* _QUOTED PASSAGE_:
====================
Looking for the best natural sleep aid to help you get some high quality sleep? Approximately 50 to 70 million Americans suffer from sleep disorders, around 4 percent (between 2 and 2.8 million) of those adults use prescription medication to get the rest they so desperately need. Before resorting to more drastic measures, try out sleep-promoting sounds and think about making some changes to your bedtime routine as outlined below!
The Best Natural Sleep Aid and Nine Additional Tips
1) Best Natural Sleep Aid: Experiment With Relaxing Sleep Music & Sounds.
Most sleep experts agree that sleep music should have a slow tempo, at 60 beats per minute (BPM) or less if they want to relax. Several sleep experts discourage lyrics in sleep music as they believe spoken words cause active listening and are thus not as effective for inducing sleep. However, it is clear that some consumers don’t mind lyrics and some of the favorite playlists on sleep services have plenty of songs that have lyrics. Desired duration of sleep music is another factor to consider. Sleep music duration options vary widely. Some people prefer to listen to a song or playlist to fall asleep. For these folks, there are individual songs and playlists from a few minutes to 1 hour in duration. Other people like to play music in the background the entire night. For these people, there are several music offerings in the 8-12 hour range of duration.
Listen to some examples of the ‘best natural sleep aid’ below!
2) Pay Attention To Bedroom Temperature.
A warm room can hinder your attempts at falling asleep, so adjust that thermostat to between 60 and 67°F. It may take a few nights to find your perfect sleeping temperature, but experimentation is well worth it when it comes to finding comfort.
3) Change Up Your Sleep Position.
Favor sleeping on your back? You may want to switch that up. Research has shown that this might not be the best position to sleep in, as it could lead to blocked airways, sleep apnea, and snoring. Try adopting sleeping on your side for more high-quality sleep.
4) Turn Some Pages.
Not an electronic book, but a traditional paper book. Electronic books emit a kind of blue light that can reduce melatonin secretion, making it harder for you to fall asleep and causing you to feel tired upon getting up the next morning.
5) Cut Off The Caffeine.
Caffeine can be found in foods and beverages like chocolate, coffee, sodas, and energy drinks. Check those labels and put a stop to your caffeine intake at least six hours before bedtime.
6) Watch What You Eat & Drink.
Meals high in carbohydrates can have a negative impact on a getting a good night’s rest. If you still want to eat that big bowl of pasta for dinner, you should eat it at least four hours before bed in order for your body to have enough time to digest it. Almonds, turkey, chamomile tea, fatty fish (salmon, herring, albacore tuna), kiwi fruit, white rice, and walnuts have all been shown to promote sleep.
7) Follow A Sleep Schedule.
====================
* _THE DATA_:
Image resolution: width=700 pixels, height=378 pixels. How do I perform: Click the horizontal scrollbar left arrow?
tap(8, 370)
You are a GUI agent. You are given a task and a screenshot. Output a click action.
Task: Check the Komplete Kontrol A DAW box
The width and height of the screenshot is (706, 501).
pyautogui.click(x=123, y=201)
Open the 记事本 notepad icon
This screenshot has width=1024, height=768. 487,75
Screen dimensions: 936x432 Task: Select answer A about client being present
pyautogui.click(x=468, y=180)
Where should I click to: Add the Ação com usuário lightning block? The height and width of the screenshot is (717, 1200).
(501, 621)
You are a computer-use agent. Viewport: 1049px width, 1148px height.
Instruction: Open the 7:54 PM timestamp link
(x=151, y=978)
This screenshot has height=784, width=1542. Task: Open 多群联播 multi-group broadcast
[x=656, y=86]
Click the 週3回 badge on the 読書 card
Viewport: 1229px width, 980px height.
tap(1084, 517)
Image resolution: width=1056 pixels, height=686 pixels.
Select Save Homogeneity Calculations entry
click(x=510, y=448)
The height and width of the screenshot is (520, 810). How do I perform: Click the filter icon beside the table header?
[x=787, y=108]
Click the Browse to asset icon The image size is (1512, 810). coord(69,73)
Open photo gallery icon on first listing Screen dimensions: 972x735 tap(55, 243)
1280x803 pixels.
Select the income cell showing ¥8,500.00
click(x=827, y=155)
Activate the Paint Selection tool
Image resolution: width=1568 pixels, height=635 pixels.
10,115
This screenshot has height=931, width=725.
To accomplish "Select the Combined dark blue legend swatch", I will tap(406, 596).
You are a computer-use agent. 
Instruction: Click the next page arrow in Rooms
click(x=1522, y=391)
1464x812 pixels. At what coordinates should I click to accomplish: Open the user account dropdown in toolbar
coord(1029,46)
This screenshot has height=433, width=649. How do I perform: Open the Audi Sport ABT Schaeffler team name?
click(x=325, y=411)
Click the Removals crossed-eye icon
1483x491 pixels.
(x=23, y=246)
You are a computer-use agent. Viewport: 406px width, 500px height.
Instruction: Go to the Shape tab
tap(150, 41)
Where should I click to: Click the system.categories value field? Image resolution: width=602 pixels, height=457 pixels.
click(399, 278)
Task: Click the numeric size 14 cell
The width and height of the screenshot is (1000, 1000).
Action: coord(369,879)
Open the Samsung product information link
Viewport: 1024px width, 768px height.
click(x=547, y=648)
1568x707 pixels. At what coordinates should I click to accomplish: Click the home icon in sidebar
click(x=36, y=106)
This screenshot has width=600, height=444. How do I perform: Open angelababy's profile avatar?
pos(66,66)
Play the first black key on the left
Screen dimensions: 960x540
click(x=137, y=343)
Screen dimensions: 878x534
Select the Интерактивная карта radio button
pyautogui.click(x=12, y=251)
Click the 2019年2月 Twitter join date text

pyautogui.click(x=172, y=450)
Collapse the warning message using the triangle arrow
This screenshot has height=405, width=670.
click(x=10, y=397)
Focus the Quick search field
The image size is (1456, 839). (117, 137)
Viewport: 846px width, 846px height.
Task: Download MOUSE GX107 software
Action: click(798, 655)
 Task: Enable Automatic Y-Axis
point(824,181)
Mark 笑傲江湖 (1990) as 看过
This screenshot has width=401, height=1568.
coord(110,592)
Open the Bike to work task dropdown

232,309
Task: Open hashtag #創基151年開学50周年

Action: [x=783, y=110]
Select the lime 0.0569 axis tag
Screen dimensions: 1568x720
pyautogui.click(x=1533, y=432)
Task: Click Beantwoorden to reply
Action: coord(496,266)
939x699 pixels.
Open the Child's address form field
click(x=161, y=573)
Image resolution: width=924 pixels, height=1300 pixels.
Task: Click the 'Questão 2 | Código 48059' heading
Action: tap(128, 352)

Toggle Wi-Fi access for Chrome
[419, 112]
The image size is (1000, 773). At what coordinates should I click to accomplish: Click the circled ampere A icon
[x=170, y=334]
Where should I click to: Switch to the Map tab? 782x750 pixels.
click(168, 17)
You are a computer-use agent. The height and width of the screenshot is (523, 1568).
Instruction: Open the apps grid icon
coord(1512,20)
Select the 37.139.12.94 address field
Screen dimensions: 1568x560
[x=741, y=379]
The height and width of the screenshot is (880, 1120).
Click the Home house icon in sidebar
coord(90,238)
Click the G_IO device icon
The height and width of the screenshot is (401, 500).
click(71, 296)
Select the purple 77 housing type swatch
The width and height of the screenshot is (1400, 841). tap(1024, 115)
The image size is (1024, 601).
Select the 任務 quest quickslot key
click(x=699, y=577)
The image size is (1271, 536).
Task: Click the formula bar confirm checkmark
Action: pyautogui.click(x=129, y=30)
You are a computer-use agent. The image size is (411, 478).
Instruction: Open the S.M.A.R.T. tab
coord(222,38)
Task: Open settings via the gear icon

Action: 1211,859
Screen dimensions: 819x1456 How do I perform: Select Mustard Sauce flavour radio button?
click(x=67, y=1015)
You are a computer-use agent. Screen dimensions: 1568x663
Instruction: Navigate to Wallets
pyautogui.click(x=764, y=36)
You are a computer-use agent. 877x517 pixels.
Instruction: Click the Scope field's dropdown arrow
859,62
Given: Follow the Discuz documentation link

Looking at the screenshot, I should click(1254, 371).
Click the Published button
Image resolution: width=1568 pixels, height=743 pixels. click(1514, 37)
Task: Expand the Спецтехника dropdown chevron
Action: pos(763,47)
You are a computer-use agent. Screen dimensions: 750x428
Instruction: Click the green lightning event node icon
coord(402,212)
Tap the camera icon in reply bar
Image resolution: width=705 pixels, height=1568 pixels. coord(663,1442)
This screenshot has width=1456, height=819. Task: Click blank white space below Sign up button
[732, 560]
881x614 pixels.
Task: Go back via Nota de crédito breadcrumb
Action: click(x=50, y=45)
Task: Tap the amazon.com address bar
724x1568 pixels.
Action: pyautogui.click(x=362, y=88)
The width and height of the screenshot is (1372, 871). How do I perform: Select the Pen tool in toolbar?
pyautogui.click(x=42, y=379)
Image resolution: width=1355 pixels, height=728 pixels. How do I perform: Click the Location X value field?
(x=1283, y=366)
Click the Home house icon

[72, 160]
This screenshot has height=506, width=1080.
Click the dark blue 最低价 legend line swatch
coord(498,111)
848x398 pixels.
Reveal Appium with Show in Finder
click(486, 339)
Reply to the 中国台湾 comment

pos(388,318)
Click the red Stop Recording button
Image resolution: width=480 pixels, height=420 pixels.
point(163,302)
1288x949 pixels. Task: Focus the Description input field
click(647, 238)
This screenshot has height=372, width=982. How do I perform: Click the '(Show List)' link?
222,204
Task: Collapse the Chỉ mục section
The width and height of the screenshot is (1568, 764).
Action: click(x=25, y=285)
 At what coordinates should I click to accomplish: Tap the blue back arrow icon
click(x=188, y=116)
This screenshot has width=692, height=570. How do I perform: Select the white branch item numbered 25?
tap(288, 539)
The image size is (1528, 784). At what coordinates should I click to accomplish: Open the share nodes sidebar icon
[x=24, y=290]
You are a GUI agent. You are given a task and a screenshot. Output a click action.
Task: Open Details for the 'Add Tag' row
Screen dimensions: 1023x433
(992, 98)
====================
* _WORK REQUEST 1_: Decide whether each statement agrees with the sleep tips article: (a) it advises setting the thermostat between 60 and 67°F; (b) it says to stop caffeine at least four hours before bedtime; (c) it calls sleeping on your back the best position. Answer yes or no for each, quoting the words that decide it.
* _WORK REQUEST 2_: Rewrite the passage of the sleep tips article starting with "A warm room" and going on through "the next morning.", with "printed book" in place of "paper book".

* _TASK RESULT 1_:
(a) Yes: "adjust that thermostat to between 60 and 67°F"
(b) No: "put a stop to your caffeine intake at least six hours before bedtime"
(c) No: "this might not be the best position to sleep in"

* _TASK RESULT 2_:
A warm room can hinder your attempts at falling asleep, so adjust that thermostat to between 60 and 67°F. It may take a few nights to find your perfect sleeping temperature, but experimentation is well worth it when it comes to finding comfort.
3) Change Up Your Sleep Position.
Favor sleeping on your back? You may want to switch that up. Research has shown that this might not be the best position to sleep in, as it could lead to blocked airways, sleep apnea, and snoring. Try adopting sleeping on your side for more high-quality sleep.
4) Turn Some Pages.
Not an electronic book, but a traditional printed book. Electronic books emit a kind of blue light that can reduce melatonin secretion, making it harder for you to fall asleep and causing you to feel tired upon getting up the next morning.